Sustainability is:
a balance in environmental, social, and economic consideration of all components of the world's living and non-living systems. To fit into this balance, humanity must achieve resilience, continued learning, and consciousness of our relationship with the Earth.

Thursday, November 24, 2011

Community


          I began the start of this past semester without a real solid idea of what to expect from the CELL experience aside from taking part in “experiential learning” for the first time.  My reasoning for working so hard to get into the program centered on my increasing drive to seek out greater personal and academic fulfillment as well as a smaller community in which to take an active role; something vastly different from the normal classroom experience I had been partaking in over the last three years of my college career.  What I got was a greater understanding of myself as well as what “resilient community” really means and why working towards a great increase in the number of these kinds of communities is vital to the reconstruction of a society which I have instinctually felt for a long time is fundamentally broken.  Community is one of the greatest ways we can work, through collaboration and continued learning, towards a greater awareness of how we as humans should participate as members of the global environmental community.

In our classes, “community” and “resilience” were two words which got tossed around an awful lot this semester, and although I liked the sound and idea of both of them, it made good sense to double check on the dictionary definitions (taken from merrium-webster.com) to be sure I had the right understanding of them.

com·mu·ni·ty

noun, often attributive
1: a unified body of individuals: as
b : the people with common interests living in a particular area; broadly : the area itself
c : an interacting population of various kinds of individuals (as species) in a common location
d : a group of people with a common characteristic or interest living together within a larger society
e : a group linked by a common policy
f : a body of persons or nations having a common history or common social, economic, and political interests
g : a body of persons of common and especially professional interests scattered through a larger society
2: society at large
3 a : joint ownership or participation 
b : common character : likeness
c : social activity : fellowship
d : a social state or condition


re·sil·ience
noun
1: the capability of a strained body to recover its size and shape after deformation caused especially by compressive stress
2: an ability to recover from or adjust easily to misfortune or change


From these two definitions, it’s safe to ascertain that my understanding of these terms is correct and it is possible to define a resilient community as: a body of persons linked by common social and economic interests with an ability to recover from or adjust easily to misfortune or change while living together within a larger society

I have found great inspiration throughout this semester from a variety of sources, most notably my fellow CELL members and the individuals who have graciously invited us into their homes throughout our stay in Iceland in order to think, converse, and share meals as a family.  From our readings in the Northwest Earth Institute series, I got the most from a piece from Scott Russell Sanders; this article spoke simply and beautifully of the importance of building our communities by reaching out to those around us and taking responsibility for our place in the world.

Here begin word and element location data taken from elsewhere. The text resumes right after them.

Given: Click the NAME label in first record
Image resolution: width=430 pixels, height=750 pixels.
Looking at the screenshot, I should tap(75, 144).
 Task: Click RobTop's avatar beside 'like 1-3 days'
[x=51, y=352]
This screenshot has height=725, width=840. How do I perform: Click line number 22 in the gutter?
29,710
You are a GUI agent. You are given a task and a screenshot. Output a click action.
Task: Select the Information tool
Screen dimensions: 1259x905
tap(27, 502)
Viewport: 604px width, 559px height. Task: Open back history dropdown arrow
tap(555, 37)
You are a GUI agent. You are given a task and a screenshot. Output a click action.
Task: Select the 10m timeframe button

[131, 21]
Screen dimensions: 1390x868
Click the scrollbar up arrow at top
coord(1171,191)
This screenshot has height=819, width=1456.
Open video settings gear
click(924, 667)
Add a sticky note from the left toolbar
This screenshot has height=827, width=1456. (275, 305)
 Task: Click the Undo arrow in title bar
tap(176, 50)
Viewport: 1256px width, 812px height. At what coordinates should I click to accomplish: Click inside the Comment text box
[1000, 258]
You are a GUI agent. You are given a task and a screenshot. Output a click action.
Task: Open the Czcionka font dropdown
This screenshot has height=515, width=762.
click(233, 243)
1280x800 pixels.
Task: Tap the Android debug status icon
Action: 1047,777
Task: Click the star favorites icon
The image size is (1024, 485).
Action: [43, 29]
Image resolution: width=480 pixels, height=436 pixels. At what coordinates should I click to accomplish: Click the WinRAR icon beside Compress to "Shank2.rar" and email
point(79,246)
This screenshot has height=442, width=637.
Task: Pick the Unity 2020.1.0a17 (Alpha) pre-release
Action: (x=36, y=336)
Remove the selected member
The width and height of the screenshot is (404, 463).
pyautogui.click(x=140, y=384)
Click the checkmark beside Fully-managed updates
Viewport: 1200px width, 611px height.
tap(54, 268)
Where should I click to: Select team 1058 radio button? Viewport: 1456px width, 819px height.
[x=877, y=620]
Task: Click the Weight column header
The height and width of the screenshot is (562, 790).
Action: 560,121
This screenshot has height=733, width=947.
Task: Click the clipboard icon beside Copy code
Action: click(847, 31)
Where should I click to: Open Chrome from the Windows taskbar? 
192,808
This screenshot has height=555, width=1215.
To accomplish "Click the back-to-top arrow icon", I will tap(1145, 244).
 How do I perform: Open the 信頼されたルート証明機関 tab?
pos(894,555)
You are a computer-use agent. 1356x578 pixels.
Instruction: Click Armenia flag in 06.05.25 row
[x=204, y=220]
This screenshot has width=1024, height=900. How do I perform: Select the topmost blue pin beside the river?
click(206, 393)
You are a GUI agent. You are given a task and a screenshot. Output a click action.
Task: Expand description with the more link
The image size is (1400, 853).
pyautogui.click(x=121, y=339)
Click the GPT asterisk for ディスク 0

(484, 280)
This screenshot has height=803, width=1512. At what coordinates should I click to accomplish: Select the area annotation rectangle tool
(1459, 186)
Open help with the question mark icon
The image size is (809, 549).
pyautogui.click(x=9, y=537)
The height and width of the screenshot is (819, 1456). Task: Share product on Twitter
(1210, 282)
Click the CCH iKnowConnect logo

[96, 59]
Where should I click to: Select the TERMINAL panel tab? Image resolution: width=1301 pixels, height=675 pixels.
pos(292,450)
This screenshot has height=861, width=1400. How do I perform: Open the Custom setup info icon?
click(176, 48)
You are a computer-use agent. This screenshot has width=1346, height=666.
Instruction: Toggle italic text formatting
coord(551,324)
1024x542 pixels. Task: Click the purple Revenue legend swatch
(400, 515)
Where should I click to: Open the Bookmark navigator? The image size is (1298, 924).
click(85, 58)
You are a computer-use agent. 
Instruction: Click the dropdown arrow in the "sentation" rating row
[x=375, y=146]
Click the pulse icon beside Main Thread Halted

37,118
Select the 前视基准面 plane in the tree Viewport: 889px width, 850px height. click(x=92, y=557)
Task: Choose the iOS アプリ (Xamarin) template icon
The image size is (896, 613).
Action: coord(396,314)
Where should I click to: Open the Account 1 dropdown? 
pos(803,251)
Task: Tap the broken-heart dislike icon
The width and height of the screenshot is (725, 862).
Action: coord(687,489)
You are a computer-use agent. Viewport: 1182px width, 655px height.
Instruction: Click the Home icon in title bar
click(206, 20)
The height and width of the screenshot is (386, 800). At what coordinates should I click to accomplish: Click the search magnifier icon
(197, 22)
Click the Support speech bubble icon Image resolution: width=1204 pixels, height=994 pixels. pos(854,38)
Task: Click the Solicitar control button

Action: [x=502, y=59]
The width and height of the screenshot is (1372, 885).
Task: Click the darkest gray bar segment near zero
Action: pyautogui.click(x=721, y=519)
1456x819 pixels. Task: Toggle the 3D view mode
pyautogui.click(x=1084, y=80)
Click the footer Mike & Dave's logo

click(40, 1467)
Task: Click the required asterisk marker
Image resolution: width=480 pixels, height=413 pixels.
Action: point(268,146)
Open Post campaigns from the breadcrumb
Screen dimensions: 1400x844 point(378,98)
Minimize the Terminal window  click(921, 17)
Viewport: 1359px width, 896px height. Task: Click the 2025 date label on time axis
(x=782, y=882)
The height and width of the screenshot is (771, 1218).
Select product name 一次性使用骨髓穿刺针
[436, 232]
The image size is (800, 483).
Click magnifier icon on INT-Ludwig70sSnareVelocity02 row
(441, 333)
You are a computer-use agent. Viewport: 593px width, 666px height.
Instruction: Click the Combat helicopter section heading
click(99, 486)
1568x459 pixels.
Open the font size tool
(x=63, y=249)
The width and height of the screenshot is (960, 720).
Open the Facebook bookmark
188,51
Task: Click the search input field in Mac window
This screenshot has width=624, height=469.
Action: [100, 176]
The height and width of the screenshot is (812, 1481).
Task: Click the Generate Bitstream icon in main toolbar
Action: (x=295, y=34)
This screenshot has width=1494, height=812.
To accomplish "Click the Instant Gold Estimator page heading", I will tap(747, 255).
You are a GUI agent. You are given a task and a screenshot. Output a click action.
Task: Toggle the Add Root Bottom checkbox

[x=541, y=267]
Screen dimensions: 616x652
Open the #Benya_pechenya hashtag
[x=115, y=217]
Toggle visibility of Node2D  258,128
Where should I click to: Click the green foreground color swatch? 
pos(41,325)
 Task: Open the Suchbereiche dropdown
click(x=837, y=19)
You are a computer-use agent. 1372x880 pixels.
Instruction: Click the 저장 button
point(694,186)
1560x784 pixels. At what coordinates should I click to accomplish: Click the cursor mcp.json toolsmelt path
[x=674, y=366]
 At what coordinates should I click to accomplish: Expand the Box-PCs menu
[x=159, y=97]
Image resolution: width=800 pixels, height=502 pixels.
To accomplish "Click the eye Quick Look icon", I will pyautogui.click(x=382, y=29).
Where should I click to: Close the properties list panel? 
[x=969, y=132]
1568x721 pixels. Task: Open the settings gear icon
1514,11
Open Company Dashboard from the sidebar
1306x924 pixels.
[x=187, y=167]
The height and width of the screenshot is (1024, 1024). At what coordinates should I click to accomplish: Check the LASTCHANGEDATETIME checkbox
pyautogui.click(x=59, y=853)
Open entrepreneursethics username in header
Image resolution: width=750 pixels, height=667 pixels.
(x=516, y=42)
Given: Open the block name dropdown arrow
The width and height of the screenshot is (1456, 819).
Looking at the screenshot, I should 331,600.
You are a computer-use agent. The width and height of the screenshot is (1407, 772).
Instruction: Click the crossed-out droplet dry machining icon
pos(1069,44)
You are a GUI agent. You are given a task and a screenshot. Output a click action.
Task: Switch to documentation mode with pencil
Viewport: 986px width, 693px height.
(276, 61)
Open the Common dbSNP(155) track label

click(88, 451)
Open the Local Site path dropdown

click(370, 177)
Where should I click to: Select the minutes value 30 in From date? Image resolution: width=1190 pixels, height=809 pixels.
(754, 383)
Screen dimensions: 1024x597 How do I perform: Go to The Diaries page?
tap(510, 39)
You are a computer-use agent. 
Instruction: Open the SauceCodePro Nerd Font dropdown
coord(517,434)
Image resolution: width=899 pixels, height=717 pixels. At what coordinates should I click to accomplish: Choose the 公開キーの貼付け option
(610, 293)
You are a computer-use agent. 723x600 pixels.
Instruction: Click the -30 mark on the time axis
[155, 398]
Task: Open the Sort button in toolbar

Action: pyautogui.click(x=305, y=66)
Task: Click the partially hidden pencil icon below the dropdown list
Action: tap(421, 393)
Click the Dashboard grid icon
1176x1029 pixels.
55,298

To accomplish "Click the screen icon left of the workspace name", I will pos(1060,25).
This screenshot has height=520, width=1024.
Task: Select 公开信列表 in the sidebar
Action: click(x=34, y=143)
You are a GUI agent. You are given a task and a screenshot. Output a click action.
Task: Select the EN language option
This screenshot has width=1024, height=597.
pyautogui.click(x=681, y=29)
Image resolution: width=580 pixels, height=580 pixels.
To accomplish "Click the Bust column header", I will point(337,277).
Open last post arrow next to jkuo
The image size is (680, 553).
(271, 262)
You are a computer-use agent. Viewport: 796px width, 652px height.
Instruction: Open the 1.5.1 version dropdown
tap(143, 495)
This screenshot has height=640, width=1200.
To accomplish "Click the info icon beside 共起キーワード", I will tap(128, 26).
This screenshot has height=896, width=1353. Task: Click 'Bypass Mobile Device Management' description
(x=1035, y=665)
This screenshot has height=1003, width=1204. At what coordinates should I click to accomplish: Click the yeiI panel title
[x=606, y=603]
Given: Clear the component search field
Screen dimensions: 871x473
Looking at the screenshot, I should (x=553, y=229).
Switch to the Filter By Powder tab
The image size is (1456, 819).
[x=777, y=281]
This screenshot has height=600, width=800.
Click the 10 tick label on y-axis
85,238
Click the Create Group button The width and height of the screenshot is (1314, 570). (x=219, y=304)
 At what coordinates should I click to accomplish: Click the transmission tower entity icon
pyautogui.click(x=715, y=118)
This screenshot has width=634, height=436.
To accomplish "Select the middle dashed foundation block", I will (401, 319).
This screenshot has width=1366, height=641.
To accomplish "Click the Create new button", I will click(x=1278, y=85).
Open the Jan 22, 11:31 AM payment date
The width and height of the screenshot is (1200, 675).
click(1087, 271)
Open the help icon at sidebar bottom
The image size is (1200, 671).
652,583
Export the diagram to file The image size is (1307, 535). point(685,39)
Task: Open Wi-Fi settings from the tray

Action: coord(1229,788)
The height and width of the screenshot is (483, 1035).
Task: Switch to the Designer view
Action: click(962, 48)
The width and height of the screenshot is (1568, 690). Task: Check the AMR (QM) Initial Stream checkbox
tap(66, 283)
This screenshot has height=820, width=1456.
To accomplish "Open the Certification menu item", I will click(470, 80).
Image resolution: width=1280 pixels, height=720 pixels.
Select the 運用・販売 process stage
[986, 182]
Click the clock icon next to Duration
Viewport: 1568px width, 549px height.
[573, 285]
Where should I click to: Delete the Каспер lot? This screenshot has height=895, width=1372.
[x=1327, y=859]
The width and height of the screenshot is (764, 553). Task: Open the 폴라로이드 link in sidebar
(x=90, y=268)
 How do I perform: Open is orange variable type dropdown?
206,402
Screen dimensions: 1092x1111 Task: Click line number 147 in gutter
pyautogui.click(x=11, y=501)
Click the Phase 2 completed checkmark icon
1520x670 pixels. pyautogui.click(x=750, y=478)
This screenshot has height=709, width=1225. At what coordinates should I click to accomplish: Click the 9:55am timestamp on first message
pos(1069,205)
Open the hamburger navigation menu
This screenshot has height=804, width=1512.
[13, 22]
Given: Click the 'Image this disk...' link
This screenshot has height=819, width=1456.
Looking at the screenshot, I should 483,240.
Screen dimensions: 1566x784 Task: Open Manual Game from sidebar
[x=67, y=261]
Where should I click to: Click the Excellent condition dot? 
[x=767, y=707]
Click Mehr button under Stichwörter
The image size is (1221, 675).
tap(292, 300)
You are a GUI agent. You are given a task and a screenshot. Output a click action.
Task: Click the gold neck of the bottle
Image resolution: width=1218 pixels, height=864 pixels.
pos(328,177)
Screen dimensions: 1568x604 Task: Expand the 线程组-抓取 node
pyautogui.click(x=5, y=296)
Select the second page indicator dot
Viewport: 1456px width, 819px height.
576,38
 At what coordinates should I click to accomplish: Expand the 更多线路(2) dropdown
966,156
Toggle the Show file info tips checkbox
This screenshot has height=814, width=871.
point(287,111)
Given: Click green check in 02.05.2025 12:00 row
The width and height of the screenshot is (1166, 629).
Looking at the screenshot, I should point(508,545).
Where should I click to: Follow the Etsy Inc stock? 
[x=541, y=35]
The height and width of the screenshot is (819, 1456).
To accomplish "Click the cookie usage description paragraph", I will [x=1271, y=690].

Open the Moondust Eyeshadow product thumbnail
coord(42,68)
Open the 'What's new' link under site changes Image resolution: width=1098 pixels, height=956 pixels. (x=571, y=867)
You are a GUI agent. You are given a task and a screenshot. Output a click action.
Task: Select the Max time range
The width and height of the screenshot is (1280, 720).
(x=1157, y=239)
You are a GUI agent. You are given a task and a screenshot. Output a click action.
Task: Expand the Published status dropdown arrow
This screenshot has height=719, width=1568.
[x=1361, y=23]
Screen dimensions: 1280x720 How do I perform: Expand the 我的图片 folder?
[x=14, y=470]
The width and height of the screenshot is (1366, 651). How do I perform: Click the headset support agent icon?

Excerpts taken from “The Common Life” by Scott Russell Sanders

“There are days when I can see nothing but a spectacle of cruelty and waste, and the weight of dismay pins me to my chair.  On such days I need a boost merely to get up, uncurl my fists, and go about my work.  The needed strength may come from family, from neighbors, from a friend’s greeting in the mail, from the forked leaves of larkspur breaking ground, from rainstorms and music and wind, from the lines in a well-worn book, from the tste of an apple or the brash trill of finches in our backyard trees.  Strength also comes from memories of times when I have felt a deep and compex joy, a sense of being exactly where I should be and doing exactly what I should do.”

“We all needs seasons of withdrawal from responsibility.  But if we make a career of being unaccountable, we have lost something essential to our humanity, and we may well become a burden or a threat to those around us.”

“We should not have to wait until gunfire breaks out in our schools, rashes break out on our skin, dead fish float in our streams, or beggars sleep in our streets before we act on behalf of the community.  On a crowded planet we had better learn how to live well together or we will live miserably apart.”


From my time here as a part of the CELL group, I have come away from the experience observing and asking: Seperate entities can only exist so long before fading into obscurity  and then, what have they left behind but fewer resources?  Community is vital to our existance and for me personally, I can think of no better way to play my part as a responsible member of our environmen than than to act as a community builder.